The company's first airplanes were Fokker 100s, and since the late 1990s it has also purchased eight Embraer 145s, becoming the main competitor of state flag carrier TAP Air Portugal. Operating in the regional market, Portugália focused its operations in domestic routes, as well as on destinations in Spain, France, Italy, Germany and Morocco.

The company's fleet stabilized in 2000 with 14 aircraft (6 Fokker 100 and 8 Embraer 145). Portugália developed its own maintenance services since its earliest days, however it only managed to have its own Hangar and to increase its base maintenance capabilities as of 2005 with the opening of its Hangar at Lisbon Portela Airport. Performing most of its Fokker and Embraer maintenance in house, Portugália managed to significantly improve its results.

Portugália received the title of Best Regional Airline in Europe in 2001, 2002, 2003, 2004 and 2005, the Skytrax Award for Best Cabin Staff in Europe in 2005 and 2006, and for Best Cabin Staff in Southern Europe in 2007.

=== Integration into TAP Air Portugal Group ===
On 6 November 2006, TAP and Portugalia owners Grupo Espirito Santo, announced TAP's acquisition of 99.81% of Portugalia shares, subject to approval by the regulatory authorities. It had 750 employees (at March 2007). Portugalia was a candidate to join the SkyTeam Alliance in 2006 but since then joined under Star Alliance after the acquisition by TAP Air Portugal.

With the acquisition by TAP Air Portugal Group, it undertook a new business model. The company stopped working independently and started working within a group logic as a supplier of flight capacity by hiring its aircraft to TAP Air Portugal. Fernando Pinto, president & CEO of TAP Air Portugal said that the airline's regional subsidiary, Portugália Airlines, is "important to the TAP results as it brings very important passengers from small cities to long distance services.", during European Regional Airlines Association 2012 conference in Porto.

On 21 March 2014, TAP Air Portugal announced that it would buy two ATR 42-600 for its subsidiary company Portugália replacing the smaller Beechcraft 1900D previously operated by PGA Express. However, White Airways now operates the ATRs family on behalf of TAP Air Portugal instead of Portugália.

=== Rebranding to TAP Express ===
On 14 January 2016, TAP Air Portugal announced that Portugália would be rebranded as TAP Express as of 27 March 2016 as part of the restructuring measures within the group. The division Portugália Airlines however was said to stay independent within the group.

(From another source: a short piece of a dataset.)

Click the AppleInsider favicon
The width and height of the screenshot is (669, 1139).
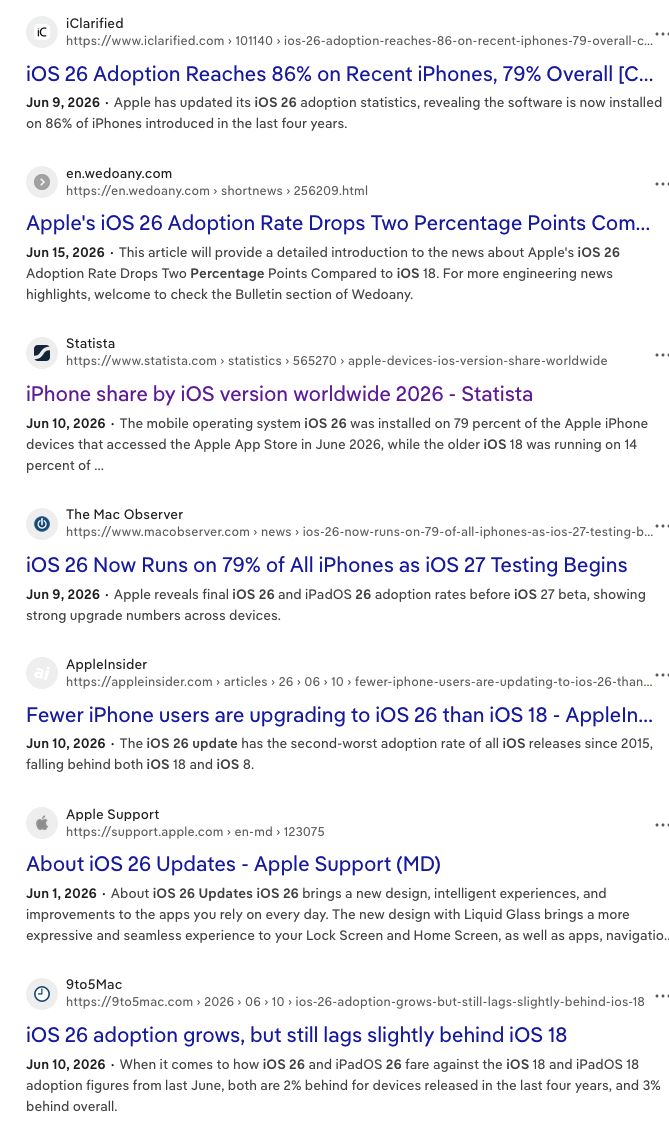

On the same day, TAP Air Portugal also announced that the entire Portugália fleet consisting of Fokker 100 and Embraer ERJ-145 would be replaced by July 2016 with new Embraer 190 and ATR 72-600 aircraft (the latter operated by White Airways on behalf of TAP), which received a livery similar to that of TAP Air Portugal albeit wearing Express titles.

== Destinations ==
Portugália operated within the route network of TAP Express.